Saved entries:
□ □ □ □

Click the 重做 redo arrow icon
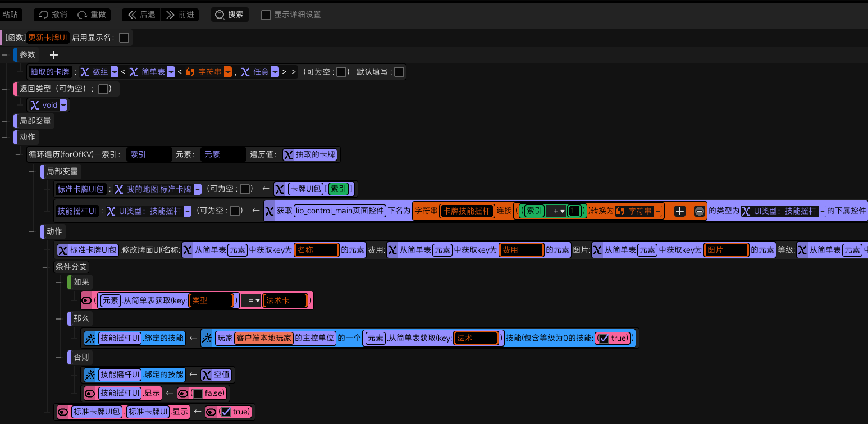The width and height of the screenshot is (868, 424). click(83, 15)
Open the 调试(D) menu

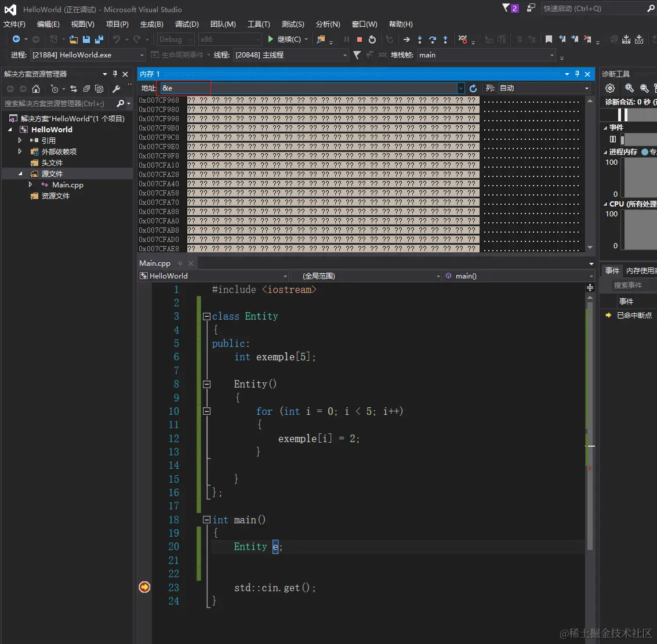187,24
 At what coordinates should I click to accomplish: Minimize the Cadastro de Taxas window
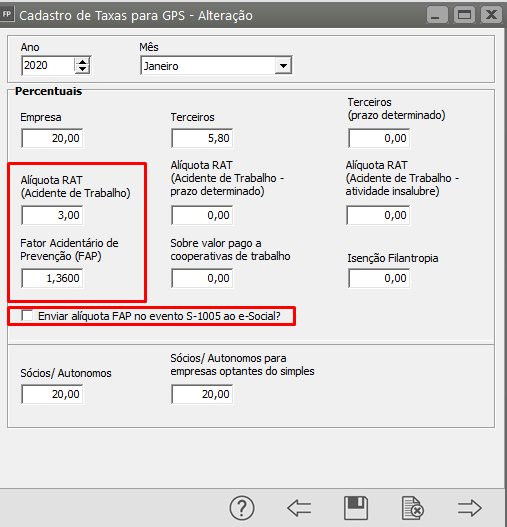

□ □ □ □

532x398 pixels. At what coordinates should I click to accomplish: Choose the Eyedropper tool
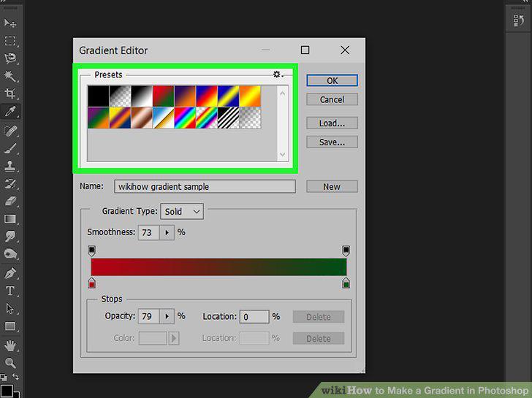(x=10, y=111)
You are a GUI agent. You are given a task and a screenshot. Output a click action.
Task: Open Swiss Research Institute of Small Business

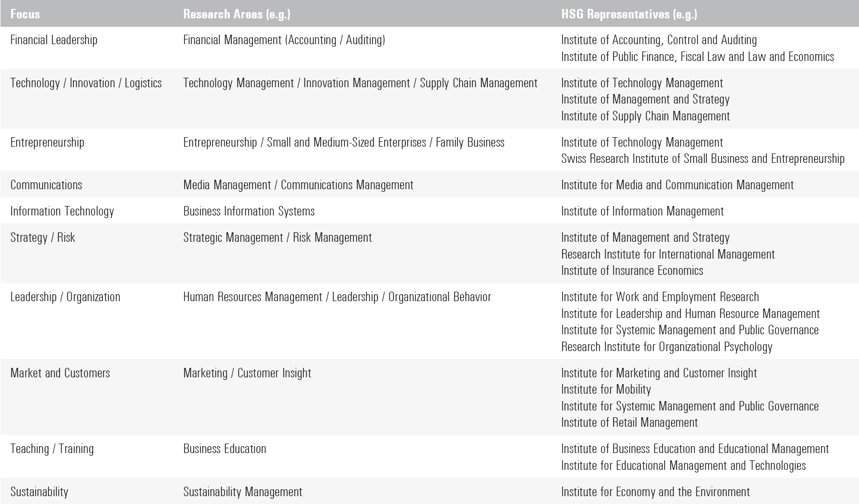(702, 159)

□ □ □ □

TASK STATEMENT: In the records above, find the line with "Click the 重做 redo arrow icon". Print exactly from there through the line with "At what coordinates should I click to accomplish: Minimize", minus the pictures.

WRITTEN SOLUTION:
Click the 重做 redo arrow icon
The width and height of the screenshot is (868, 424). click(83, 15)
Open the 调试(D) menu

187,24
 At what coordinates should I click to accomplish: Minimize the Cadastro de Taxas window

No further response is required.